HotbitEm uma conversa hoje sobre conserto de computadores me surpreendi por simplesmente não lembrar de quando foi a última vez que entrei em uma assistência técnica. Tirando troca de fonte e de placas, coisas que eu mesmo faço, não lembro de mandar um micro para conserto por nada.

Para retornar aos primórdios e recordar uma vida de vício, o destino de cada uma das minhas máquinas:

  • MSX Hotbit em 1985 - roubado em 1988. Nunca quebrou.
  • MSX Hotbit Parte II em 1989 - um amigo (eu juro de pé junto que não fui eu) usou para pagar uma prostituta em 1996. O MSX ainda funcionava, perfeitamente, mas eu já usava um potente 486 de 60 MHz. Até hoje me arrependo de ter permitido o mau uso (ou bom, para o amigo). Como alguém se livra de um MSX? É um pecado.
  • O supracitado 486 de 60 MHz - acabou no lixo, com monitor e tudo - na época monitores se deterioravam, acabava o fósforo. Como sou antigo! (tá, você sabe isso desde o Hotbit).
  • Compaq não-lembro-o-modelo - doado para atividades assistenciais de um grupo de capoeira.
  • Pentium MMX de 800 Mhz - dado de presente, até hoje existe… o case e o monitor, todo o resto foi atualizado.
  • Toshiba Satellite - também dado de presente. Esse tinha um problema contornável de aquecimento, mas nunca levei para o conserto, quem teve paciência para isso foi a atual proprietária.

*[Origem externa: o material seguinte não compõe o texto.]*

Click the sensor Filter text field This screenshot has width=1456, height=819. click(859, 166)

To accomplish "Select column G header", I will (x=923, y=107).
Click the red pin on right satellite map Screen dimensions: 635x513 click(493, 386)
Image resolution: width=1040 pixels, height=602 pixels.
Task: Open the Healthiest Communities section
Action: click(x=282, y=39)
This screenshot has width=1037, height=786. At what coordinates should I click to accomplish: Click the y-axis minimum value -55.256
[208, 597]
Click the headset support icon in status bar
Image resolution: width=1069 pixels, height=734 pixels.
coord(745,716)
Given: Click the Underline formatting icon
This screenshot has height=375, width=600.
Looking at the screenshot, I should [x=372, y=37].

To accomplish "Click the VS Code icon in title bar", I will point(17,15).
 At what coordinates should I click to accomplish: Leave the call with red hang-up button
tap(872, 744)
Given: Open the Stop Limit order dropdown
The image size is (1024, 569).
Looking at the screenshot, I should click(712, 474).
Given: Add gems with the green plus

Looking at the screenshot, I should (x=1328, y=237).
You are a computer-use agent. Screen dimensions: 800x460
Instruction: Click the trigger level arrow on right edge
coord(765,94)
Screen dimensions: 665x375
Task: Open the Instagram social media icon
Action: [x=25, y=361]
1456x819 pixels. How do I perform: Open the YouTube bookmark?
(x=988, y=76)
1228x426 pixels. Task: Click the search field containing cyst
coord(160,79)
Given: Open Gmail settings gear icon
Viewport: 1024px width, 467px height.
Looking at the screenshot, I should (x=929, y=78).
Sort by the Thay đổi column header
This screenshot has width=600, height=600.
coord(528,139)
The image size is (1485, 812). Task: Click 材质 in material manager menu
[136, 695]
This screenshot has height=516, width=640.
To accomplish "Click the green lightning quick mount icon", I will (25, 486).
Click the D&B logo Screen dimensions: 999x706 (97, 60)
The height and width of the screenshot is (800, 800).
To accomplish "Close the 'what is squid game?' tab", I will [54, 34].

Mais cedo ou mais tarde qualquer computador chega a um estágio que não vale a pena consertar (gasta-se mais do que se tem em troca) ou vender (por uma mixaria?). Resta ou presentear alguém (tem amigo que me acha generoso, mas ninguém pensa que é muito mais barato dar um usado que um novo) ou o lixo. No meu caso específico, apenas um virou sucata, todos os outros foram dados de presente ou doados (o primeiro a revelia).

Por sorte ou excesso de zelo, se mandei alguma vez um computador para o conserto, francamente não lembro. Claro, problemas que eu possa resolver são resolvidos em casa, não vejo motivo para pagar alguém colocar um placa de vídeo nova, mas pepino sério, daqueles de deixar qualquer técnico com dor de cabeça, desses eu nunca tive.